Ionesco, 1984

From the Paris Review’s series of interviews, this one by Shusha Guppy of Eugene Ionesco.

The Collège [de Pataphysique] was an enterprise dedicated to nihilism and irony, which in my view corresponded to Zen. Its chief occupation was to devise commissions, whose job it was to create subcommissions, which in turn did nothing. There was one commission which was preparing a thesis on the history of latrines from the beginning of civilization to our time. The members were students of Dr. Faustrol, who was an invented character and the prophet of Alfred Jarry. So the purpose of the Collège was the demolition of culture, even of surrealism, which they considered too organized. . . . . Anybody could join, and the first grade was that of Auditeur Amphitéote. After that, you became a Regent, and finally a Satrap.
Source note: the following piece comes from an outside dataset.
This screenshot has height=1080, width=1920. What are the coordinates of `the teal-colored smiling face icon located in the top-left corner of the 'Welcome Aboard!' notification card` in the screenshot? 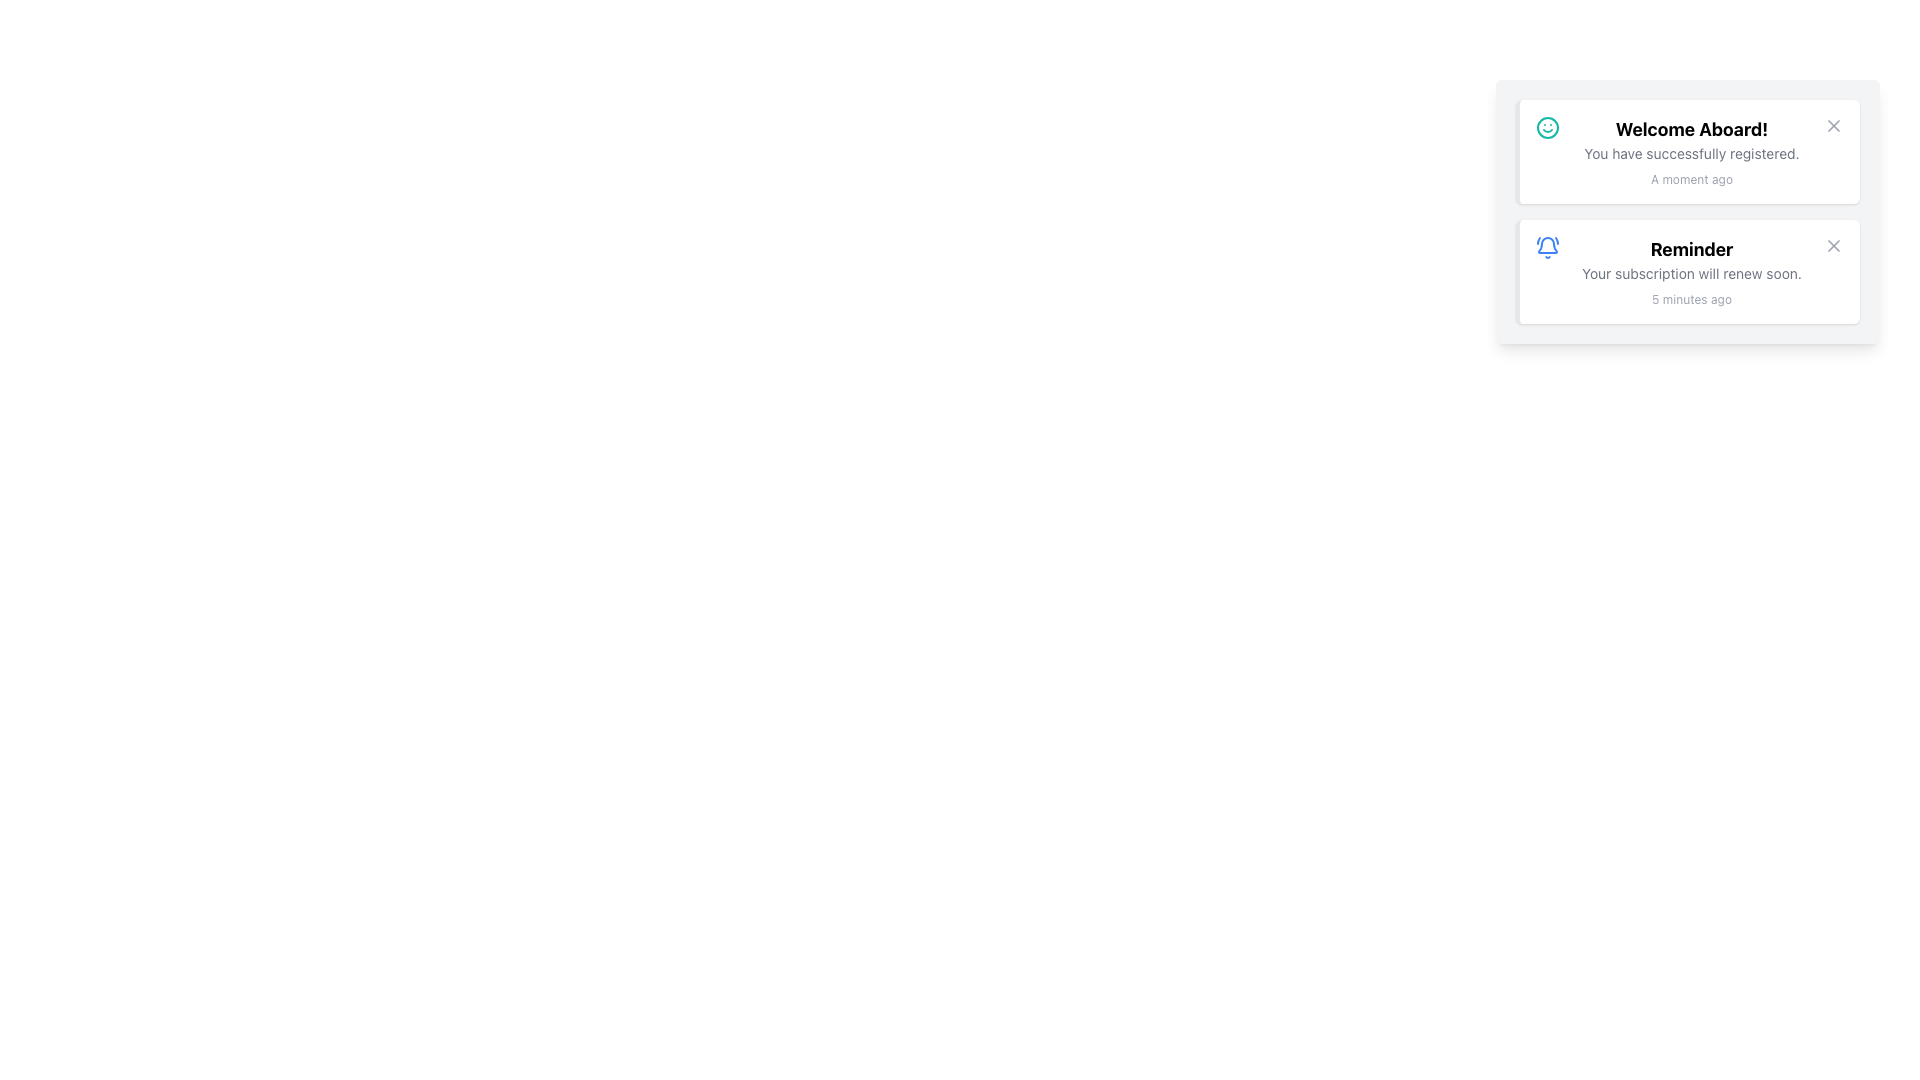 It's located at (1547, 127).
The satrap was entitled to be addressed as Votre Transcendence, and when you left his presence you had to walk backwards. . . . . Our meetings took place in a little café-restaurant in the Latin Quarter, and we discussed nothing, because we believed—and I still do—that there is no reason for anything, that everything is meaningless.

Our God was Alfred Jarry, and, apart from our meetings, we made pilgrimages to his grave near Paris. As you know, Jarry had written Ubu roi, which was a parody of Macbeth. Much later I wrote a play based on Macbeth too. Anyway, the Collège gave decorations, the most important of which was La Gidouille, which was a large turd to be pinned on your lapel.